I ask the question. Because I have had several discussions on Audiogon where certain posters will try to tell another person what they can or can’t hear in a system. Most of the time never hearing or having experiences either the piece of equipment, cables etc. It is usually against those that spend money on more expensive equipment and cabling. Why is this so prevalent.  

calvinj

Showing 1 response by dynacohum

It’s always been a matter of defining what “the threshold of audibility” is. The experimental psychologists have run double blind studies with samples of normal subjects, and come up with answers we audiophiles accept in principle, like a 3dB difference is certainly audible, and a 20dB difference is twice as loud, or that even a .25dB volume disparity will spoil the reliability of an A-B comparison in favor of the louder signal. Controlling for these errors with precision, maintaining the listener blindness, it’s rare that listeners can reliably discern many of the substitutions of cables or components unless one of them introduces a significant alteration to the signal’s integrity…

Even the ASR crowd fall into error by rating SINAD down to infinitesimally low levels.
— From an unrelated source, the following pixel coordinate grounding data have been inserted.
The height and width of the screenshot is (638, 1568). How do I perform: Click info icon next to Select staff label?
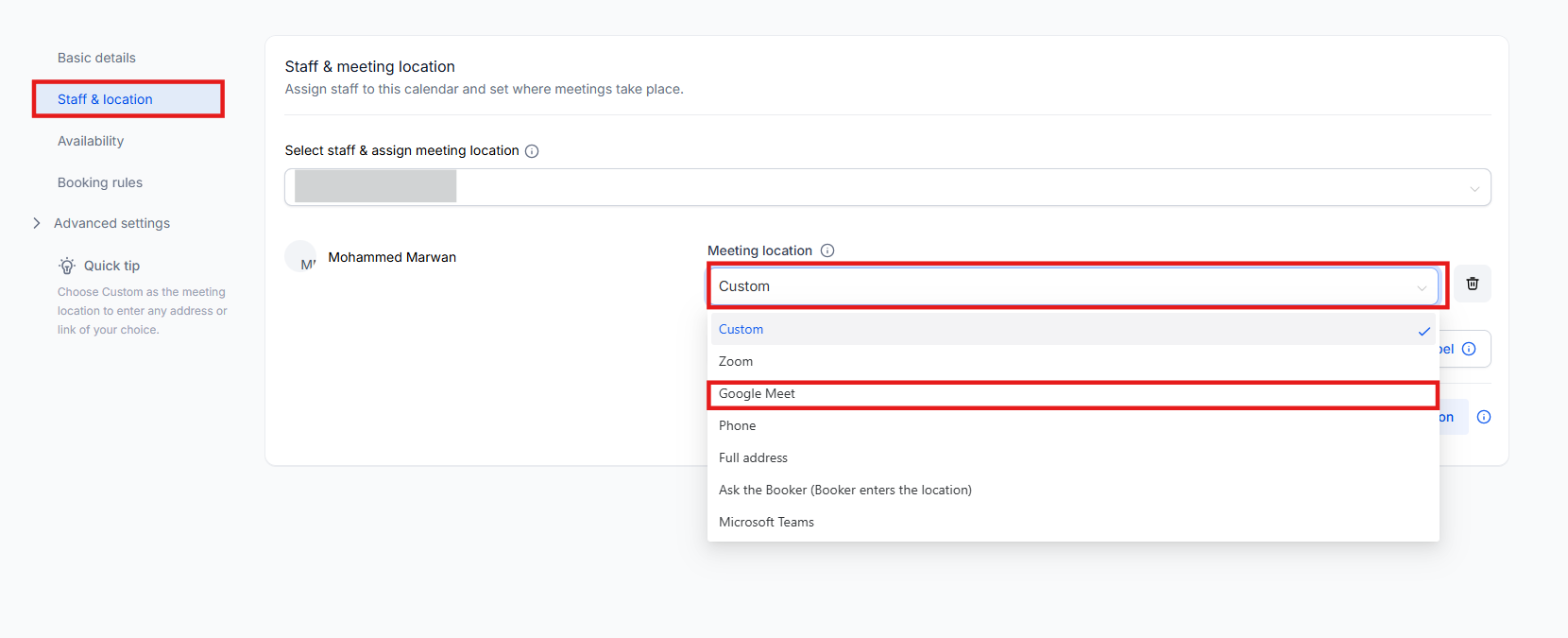pyautogui.click(x=532, y=151)
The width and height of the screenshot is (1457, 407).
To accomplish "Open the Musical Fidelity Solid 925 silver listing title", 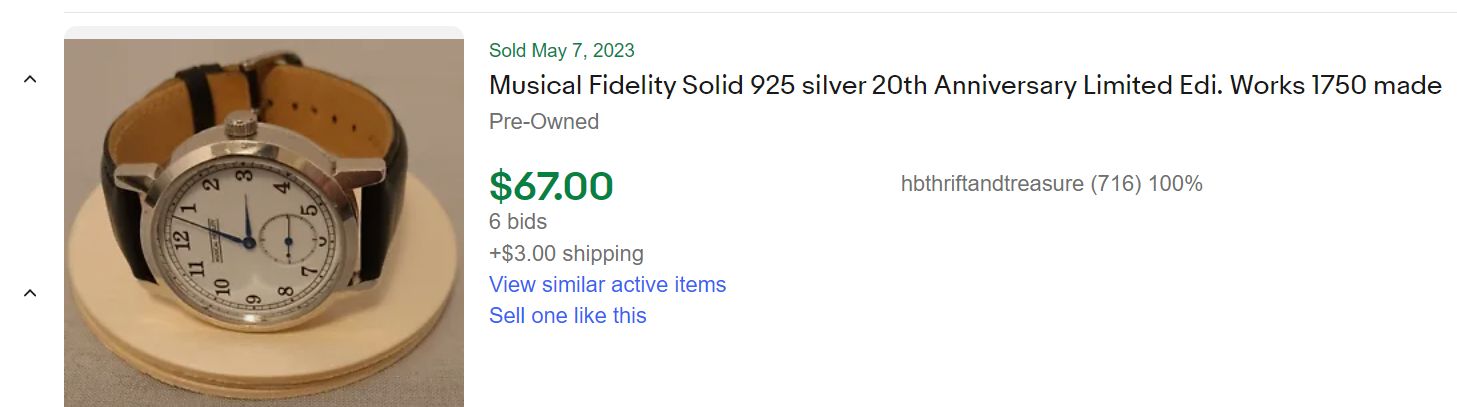I will (964, 86).
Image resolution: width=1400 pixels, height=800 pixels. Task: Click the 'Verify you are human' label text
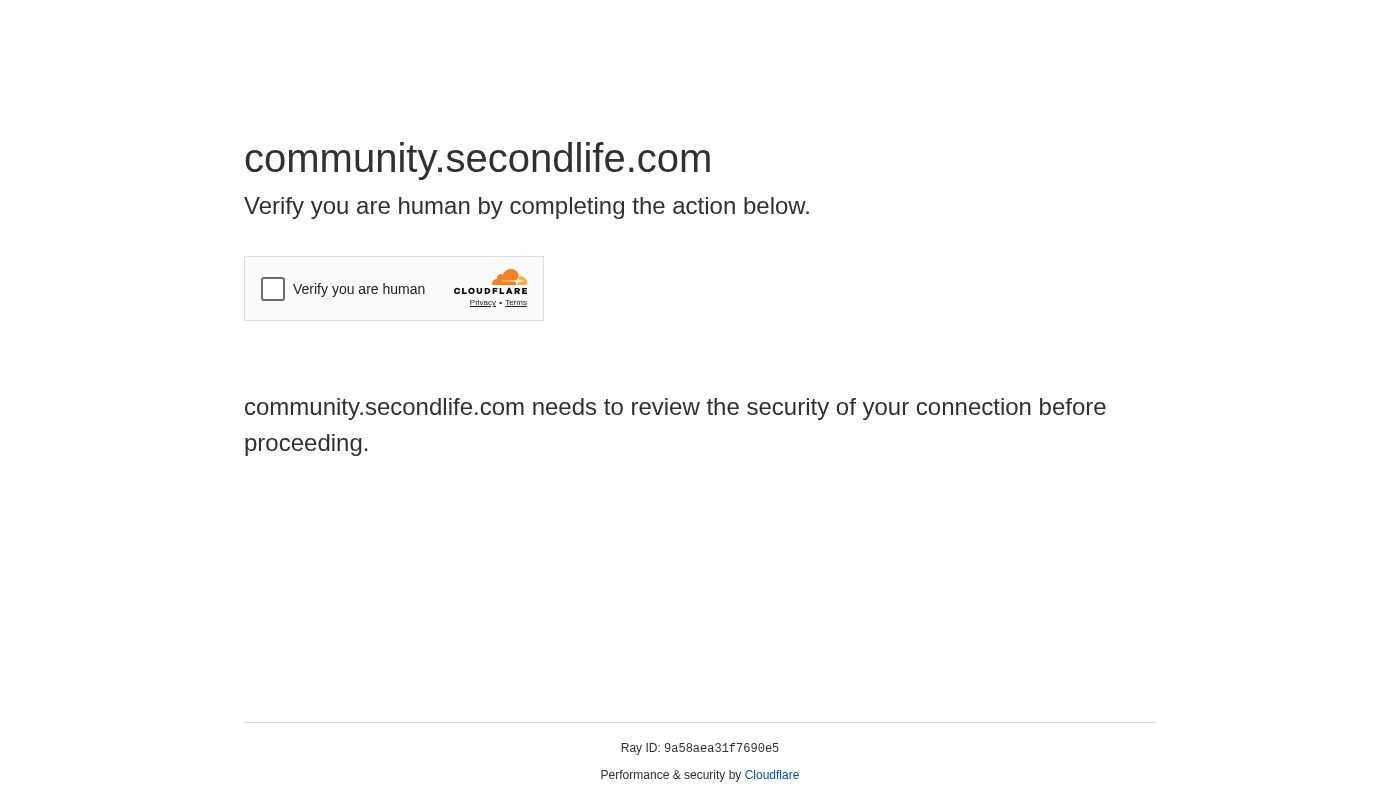click(x=358, y=289)
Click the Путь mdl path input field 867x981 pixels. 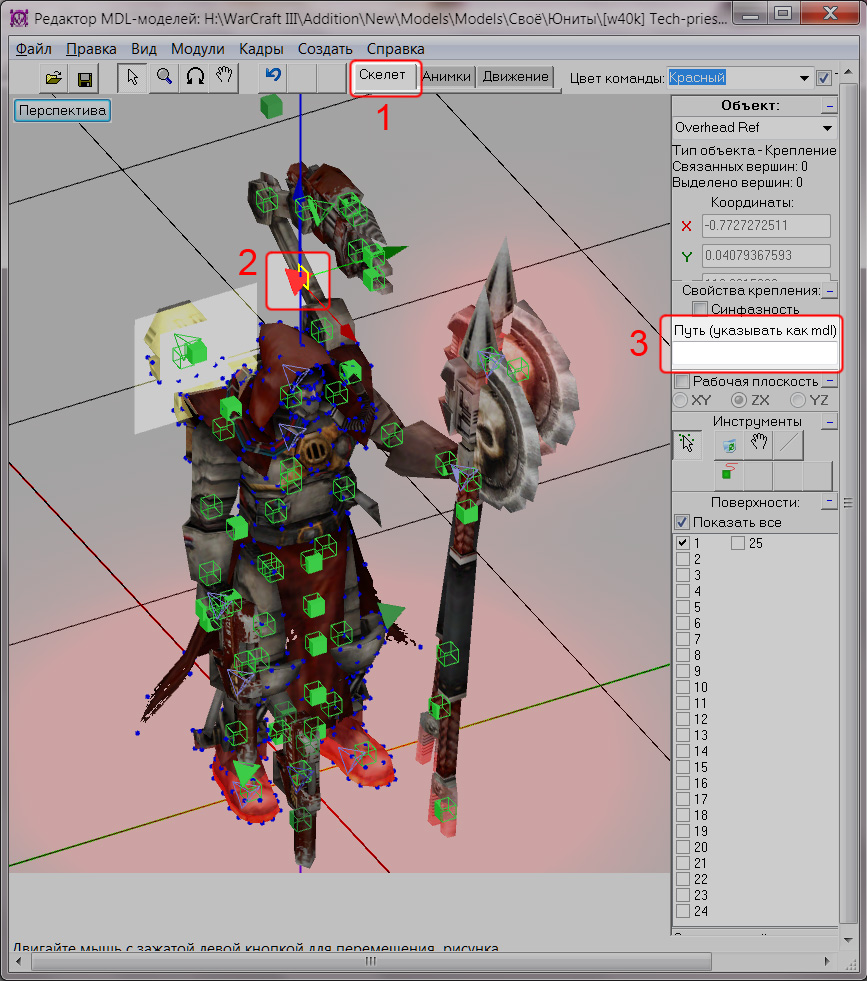click(x=755, y=354)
As if less than inaudible distortion or noise is somehow…less. 

I don’t hear as well as I did when young, so my opinion means less now, but I can’t separate the profit motive behind commercial claims of superiority for whatever is being promoted from the verifiable evidence of that claim’s validity.  People hear differently and no doubt some people hear better, but the lure of our hobby is mixed up with all kinds of extraneous factors besides what it takes for truthful sound reproduction.